◆ DOCUMENT TEXT
--------------------

‘Long-haul COVID’ in Hampton Roads: How patients and doctors are coping with mysterious, lasting symptoms

Allison Mayo had contracted COVID-19 but was still working from home in September when, on a conference call, she stopped making sense.

She couldn’t find the words to finish a sentence. Then she noticed her hands turned gray.

When diagnosed, Mayo got a device to measure her blood oxygen. The reading that September day was 66%. Anything under 90% or so is considered too low.

Mayo raced to the emergency room, expecting to get a chest X-ray before coming home.

Little did she know she’d spend four days at the hospital in respiratory failure and fighting COVID-caused pneumonia in both lungs, despite not feeling terribly ill.

And she definitely didn’t expect that seven months later, she’d still be fighting.

Mayo, 50, is one of an untold number of Hampton Roads residents suffering from so-called “long-haul COVID” or “long COVID.”

They contract COVID-19, and whether they had severe symptoms initially, they either remain sick or the symptoms boomerang after the victims have seemingly recovered. A wide range of symptoms can plague them for months on end, with little treatment or established research to turn to.

“This long haul thing is real, and it really does affect you,” Mayo said.

--------------------

◆ WORK ORDER A
Answer these questions from the article on long-haul COVID in Hampton Roads:
(i) What blood oxygen reading did Mayo get that September day?
(ii) How many days did she spend at the hospital?
(iii) How old is Mayo?
◆ WORK ORDER B
Output a passage from the article on long-haul COVID. Begin at the words "Little did she" and stop after "still be fighting.".
The lines that follow have nothing to do with the article.

--------------------

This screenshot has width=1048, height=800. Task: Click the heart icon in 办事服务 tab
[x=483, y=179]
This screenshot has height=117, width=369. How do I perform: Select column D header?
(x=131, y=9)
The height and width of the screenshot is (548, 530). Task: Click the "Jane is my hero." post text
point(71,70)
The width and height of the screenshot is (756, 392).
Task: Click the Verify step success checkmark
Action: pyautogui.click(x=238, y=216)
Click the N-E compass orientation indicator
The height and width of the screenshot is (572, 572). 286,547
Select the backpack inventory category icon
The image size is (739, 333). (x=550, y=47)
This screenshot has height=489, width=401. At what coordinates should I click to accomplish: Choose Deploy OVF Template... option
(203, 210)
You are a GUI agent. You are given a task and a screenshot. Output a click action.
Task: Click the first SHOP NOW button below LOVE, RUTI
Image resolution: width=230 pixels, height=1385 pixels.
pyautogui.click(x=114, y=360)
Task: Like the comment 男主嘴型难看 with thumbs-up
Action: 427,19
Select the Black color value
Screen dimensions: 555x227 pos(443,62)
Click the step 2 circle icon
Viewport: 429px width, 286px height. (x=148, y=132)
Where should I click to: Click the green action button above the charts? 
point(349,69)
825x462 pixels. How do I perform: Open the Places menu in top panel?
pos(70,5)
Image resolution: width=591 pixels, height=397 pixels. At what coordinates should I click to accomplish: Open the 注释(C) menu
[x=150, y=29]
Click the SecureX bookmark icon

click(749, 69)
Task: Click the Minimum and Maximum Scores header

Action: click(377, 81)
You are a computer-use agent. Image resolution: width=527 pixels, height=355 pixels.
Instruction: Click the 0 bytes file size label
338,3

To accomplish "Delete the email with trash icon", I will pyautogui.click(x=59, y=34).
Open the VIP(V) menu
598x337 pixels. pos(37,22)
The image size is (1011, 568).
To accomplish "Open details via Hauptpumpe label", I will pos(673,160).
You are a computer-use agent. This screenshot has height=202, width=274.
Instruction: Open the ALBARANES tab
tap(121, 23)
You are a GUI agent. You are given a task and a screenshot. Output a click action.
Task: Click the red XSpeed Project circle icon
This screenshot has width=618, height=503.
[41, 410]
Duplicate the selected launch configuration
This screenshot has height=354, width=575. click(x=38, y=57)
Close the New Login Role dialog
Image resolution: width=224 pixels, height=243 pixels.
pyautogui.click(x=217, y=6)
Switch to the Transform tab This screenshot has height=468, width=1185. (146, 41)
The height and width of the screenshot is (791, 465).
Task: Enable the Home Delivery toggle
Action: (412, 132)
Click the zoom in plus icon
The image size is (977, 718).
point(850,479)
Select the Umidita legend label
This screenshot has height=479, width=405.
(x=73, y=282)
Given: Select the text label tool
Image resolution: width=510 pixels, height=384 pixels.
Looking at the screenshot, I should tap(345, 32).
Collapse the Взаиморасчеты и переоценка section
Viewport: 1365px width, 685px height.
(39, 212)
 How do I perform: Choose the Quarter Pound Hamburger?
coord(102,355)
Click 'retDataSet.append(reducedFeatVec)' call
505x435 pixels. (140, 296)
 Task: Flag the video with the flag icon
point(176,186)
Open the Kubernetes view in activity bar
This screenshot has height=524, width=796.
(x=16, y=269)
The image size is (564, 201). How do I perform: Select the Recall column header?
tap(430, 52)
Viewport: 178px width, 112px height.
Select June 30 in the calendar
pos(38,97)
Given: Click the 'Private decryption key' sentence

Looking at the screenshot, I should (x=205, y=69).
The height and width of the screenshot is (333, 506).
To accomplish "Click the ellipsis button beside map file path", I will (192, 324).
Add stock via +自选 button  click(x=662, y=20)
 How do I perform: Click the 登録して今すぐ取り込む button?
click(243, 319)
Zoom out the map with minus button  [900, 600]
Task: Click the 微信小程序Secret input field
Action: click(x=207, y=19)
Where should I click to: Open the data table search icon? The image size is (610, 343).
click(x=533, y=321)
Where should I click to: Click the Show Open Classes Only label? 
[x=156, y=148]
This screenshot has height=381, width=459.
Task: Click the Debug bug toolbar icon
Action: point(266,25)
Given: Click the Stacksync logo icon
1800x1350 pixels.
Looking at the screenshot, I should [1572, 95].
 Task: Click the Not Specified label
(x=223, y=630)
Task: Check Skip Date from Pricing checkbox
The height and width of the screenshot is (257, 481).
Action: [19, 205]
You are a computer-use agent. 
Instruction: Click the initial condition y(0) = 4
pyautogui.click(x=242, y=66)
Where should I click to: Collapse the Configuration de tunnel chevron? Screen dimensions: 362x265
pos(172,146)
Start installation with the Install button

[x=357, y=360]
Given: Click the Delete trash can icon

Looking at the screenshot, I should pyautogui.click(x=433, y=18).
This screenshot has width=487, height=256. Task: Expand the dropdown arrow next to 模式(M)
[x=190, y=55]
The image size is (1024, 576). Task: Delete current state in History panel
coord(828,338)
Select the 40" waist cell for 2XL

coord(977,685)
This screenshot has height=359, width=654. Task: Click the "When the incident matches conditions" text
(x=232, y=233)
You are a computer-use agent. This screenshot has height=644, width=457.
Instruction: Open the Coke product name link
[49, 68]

--------------------

◆ EXERCISE ANSWER A
(i) 66%
(ii) Four days
(iii) 50

◆ EXERCISE ANSWER B
Little did she know she’d spend four days at the hospital in respiratory failure and fighting COVID-caused pneumonia in both lungs, despite not feeling terribly ill.

And she definitely didn’t expect that seven months later, she’d still be fighting.